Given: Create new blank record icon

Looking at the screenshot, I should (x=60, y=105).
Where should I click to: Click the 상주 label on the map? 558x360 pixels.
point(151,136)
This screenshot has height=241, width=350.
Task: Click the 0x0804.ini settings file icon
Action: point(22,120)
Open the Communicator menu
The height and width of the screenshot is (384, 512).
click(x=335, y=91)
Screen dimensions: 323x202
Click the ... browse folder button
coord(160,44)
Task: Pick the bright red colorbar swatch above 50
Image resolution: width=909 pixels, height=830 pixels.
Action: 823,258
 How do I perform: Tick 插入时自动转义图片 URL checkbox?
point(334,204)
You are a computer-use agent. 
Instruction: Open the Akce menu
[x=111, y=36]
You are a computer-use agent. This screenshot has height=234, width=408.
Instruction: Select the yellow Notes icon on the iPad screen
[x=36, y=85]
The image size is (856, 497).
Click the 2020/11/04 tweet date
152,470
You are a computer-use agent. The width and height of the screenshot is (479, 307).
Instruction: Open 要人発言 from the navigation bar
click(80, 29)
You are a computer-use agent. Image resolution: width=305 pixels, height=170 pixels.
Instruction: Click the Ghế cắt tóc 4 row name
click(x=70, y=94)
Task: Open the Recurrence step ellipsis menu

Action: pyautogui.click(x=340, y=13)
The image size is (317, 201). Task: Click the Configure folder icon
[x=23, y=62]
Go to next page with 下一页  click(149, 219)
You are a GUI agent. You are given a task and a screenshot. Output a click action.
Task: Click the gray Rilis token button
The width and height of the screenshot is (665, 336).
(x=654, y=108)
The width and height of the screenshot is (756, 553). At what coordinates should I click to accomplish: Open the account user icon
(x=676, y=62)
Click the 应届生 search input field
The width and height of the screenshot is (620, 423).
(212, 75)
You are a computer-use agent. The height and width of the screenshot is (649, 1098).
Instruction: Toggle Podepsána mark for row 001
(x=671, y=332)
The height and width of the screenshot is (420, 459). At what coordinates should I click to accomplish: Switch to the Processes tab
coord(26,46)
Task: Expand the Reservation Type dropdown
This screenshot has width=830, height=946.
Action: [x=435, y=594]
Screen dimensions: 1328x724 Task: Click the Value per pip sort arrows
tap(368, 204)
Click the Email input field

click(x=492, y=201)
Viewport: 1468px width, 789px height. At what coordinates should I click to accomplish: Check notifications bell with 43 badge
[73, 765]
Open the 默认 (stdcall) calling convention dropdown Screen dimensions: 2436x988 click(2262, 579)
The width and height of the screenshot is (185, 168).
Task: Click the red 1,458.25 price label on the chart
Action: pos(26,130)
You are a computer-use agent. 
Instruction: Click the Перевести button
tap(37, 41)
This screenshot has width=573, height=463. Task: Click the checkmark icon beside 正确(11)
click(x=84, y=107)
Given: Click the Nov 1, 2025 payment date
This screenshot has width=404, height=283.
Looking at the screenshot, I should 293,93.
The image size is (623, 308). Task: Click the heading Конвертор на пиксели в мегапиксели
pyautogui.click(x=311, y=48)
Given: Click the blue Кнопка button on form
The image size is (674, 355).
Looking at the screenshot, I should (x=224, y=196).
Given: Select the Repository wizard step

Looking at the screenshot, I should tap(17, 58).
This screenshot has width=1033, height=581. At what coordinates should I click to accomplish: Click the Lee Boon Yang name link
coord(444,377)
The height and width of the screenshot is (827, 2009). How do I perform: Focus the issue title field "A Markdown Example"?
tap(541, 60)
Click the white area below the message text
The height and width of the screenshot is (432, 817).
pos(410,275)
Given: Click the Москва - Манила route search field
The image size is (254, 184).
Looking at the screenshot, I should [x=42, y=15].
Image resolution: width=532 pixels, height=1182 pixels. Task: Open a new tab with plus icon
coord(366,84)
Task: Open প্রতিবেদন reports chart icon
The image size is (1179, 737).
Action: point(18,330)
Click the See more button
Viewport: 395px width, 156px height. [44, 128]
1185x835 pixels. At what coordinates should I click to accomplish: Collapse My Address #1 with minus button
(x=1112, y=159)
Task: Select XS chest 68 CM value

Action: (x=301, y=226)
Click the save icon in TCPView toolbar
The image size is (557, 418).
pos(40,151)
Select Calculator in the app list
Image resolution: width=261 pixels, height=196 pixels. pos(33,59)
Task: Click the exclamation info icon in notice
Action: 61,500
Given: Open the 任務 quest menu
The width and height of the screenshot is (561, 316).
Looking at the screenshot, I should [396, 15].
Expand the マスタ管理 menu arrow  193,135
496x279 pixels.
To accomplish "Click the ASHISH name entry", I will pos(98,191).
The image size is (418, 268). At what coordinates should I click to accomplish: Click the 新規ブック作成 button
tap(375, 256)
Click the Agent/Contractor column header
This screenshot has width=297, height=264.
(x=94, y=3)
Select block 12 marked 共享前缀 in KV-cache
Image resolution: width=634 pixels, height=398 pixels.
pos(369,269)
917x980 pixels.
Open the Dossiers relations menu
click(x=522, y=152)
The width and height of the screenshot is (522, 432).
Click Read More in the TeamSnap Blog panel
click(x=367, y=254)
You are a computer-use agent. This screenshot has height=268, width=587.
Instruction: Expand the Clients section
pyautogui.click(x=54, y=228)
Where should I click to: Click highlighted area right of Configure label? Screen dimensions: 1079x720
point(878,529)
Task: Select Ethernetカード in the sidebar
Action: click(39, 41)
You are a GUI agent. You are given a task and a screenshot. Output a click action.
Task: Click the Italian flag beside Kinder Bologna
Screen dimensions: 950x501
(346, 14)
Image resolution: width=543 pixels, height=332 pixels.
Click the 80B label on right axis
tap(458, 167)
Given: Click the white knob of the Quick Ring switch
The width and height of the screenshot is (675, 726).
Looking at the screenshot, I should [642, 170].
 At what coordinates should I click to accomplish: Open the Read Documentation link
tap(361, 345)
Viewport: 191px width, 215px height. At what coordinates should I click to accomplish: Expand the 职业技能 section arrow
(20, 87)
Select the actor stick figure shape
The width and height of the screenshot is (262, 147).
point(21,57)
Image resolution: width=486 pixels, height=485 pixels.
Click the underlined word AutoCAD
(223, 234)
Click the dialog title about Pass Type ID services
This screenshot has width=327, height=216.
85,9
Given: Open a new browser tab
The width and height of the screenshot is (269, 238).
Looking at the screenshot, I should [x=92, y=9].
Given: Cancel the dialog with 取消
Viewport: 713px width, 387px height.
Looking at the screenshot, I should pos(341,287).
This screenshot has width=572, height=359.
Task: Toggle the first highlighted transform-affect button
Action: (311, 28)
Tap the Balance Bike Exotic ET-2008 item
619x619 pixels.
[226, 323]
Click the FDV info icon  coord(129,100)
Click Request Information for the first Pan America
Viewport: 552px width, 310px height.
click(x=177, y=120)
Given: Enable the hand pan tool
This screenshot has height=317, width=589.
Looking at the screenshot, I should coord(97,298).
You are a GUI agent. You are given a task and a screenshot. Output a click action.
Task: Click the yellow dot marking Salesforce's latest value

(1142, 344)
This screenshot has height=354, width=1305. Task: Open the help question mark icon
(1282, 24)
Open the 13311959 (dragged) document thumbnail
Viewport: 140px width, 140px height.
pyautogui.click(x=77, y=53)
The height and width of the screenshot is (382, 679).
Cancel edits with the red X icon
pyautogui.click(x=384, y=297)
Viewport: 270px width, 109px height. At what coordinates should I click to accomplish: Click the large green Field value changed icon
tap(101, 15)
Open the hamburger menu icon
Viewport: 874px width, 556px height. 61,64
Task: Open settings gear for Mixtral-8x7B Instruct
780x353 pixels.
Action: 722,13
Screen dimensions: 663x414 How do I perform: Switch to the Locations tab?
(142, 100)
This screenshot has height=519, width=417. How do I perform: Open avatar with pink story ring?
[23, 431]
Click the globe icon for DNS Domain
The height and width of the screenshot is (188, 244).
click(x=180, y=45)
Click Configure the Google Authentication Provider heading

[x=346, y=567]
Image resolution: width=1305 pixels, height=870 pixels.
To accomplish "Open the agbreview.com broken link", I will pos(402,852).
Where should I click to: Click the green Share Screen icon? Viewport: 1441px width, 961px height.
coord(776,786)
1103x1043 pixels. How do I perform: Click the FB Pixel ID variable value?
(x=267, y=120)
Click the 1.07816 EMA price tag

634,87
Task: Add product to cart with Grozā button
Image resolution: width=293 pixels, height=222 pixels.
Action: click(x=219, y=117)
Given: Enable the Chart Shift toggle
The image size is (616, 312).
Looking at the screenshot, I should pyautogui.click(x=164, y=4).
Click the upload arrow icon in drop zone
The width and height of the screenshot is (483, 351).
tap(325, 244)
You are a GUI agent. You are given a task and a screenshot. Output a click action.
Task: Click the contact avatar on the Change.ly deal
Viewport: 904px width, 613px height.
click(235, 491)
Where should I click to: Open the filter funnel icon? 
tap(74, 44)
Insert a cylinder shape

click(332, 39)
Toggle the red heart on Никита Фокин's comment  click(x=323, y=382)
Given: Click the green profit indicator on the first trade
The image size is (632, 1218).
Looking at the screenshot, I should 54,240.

........

- _The problem_
Whenever a line in the entries holds the word "computer", copy that line.

- _Answer section_
You are a computer-use agent. 
You are a computer-use agent. This screenshot has height=234, width=408.
You are a computer-use agent. The width and height of the screenshot is (479, 307).
You are a computer-use agent. Image resolution: width=305 pixels, height=170 pixels.
You are a computer-use agent. The height and width of the screenshot is (649, 1098).
You are a computer-use agent. 
You are a computer-use agent. This screenshot has height=268, width=587.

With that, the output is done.